Comparing two heads and one head, we can see that the single head for “its” is only capable of learning the dependent relationship to “law. However, two heads not only found the dependent relationship between “its” and “law” but between “its” and “application.” Multiple heads can learn related information from representative spaces.

Self-Attention in NLP

Deep Semantic Role Labeling with Self-Attention

Paper: https://www.paperweekly.site/papers/1786

Source code: https://github.com/XMUNLP/Tagger

This essay comes from the work done by Tan and associates from Xiamen University in AAAI2018. They applied Self-Attention to Semantic Role Labeling tasks with impressive results.

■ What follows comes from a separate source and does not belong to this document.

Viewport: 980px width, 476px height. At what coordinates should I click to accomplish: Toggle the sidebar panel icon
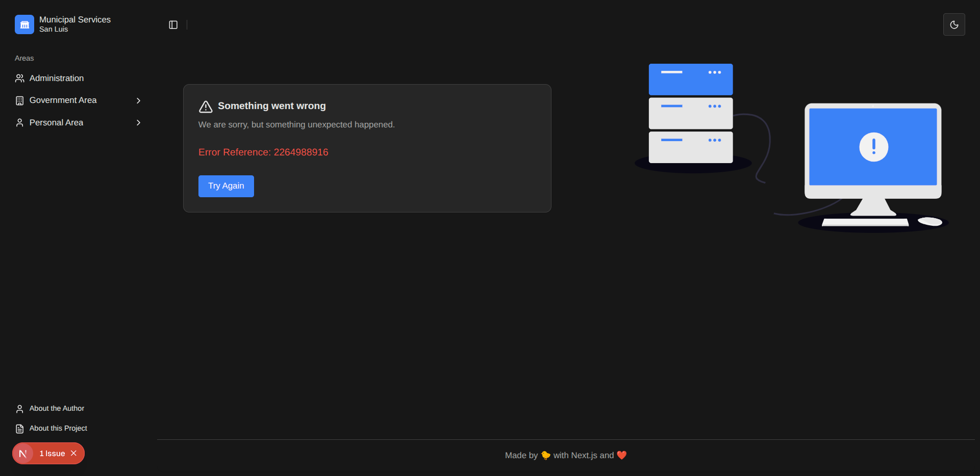tap(173, 25)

In this essay, the authors treat SRL as an issue of sequence labeling and use BIO tags for the labeling process. They then raised the idea of using a Deep Attentional Neural Network for labeling. The structure is as follows:

In each network block, there is a combination of RNN/CNN/FNN child layer and a Self-Attention child layer. Finally, they used softmax as a method of label classification for sequence labeling.

This model has produced terrific results in both the CoNLL-2005 and CoN11–2012 SRL datasets. We are aware that in the matter of sequence labeling, labels have a dependent relationship. For example, label I should appear after label B and not after label O.

The currently favored model of sequence labeling is the BiLSTM-CRF model which uses CRF for full label optimization. In comparative experiments, the He et al and Zhou and Xu models used CRF and constrained decoding respectively to handle this issue.

We can see that this thesis uses only Self-Attention. The authors believe that the Attention at the top layer of the model is capable of learning the implicit dependent information between the tags.

Simultaneously Self-Attending to All Mentions for Full-Abstract Biological Relation Extraction

Paper: https://www.paperweekly.site/papers/1787

Authors: Patrick Verga / Emma Strubell / Andrew McCallum

This essay by Andrew McCallum’s team outlines their application of Self-Attention to relationship extraction tasks in the field of biology and should get accepted by the NAACL 2018. The authors of this essay proposed a biological relationship extraction model on the document level and presented no small amount of work that interested readers are welcome to explore in more detail in the essay.

Here we will simplify the portion where they applied Self-Attention. The model outlined in the paper is shown in the image below. The authors used Google to extract transformers containing Self-Attention and enact representation learning on the input text. The transformer is slightly different from the original. In that, they used a CNN with a window of 5 to replace the original FNN.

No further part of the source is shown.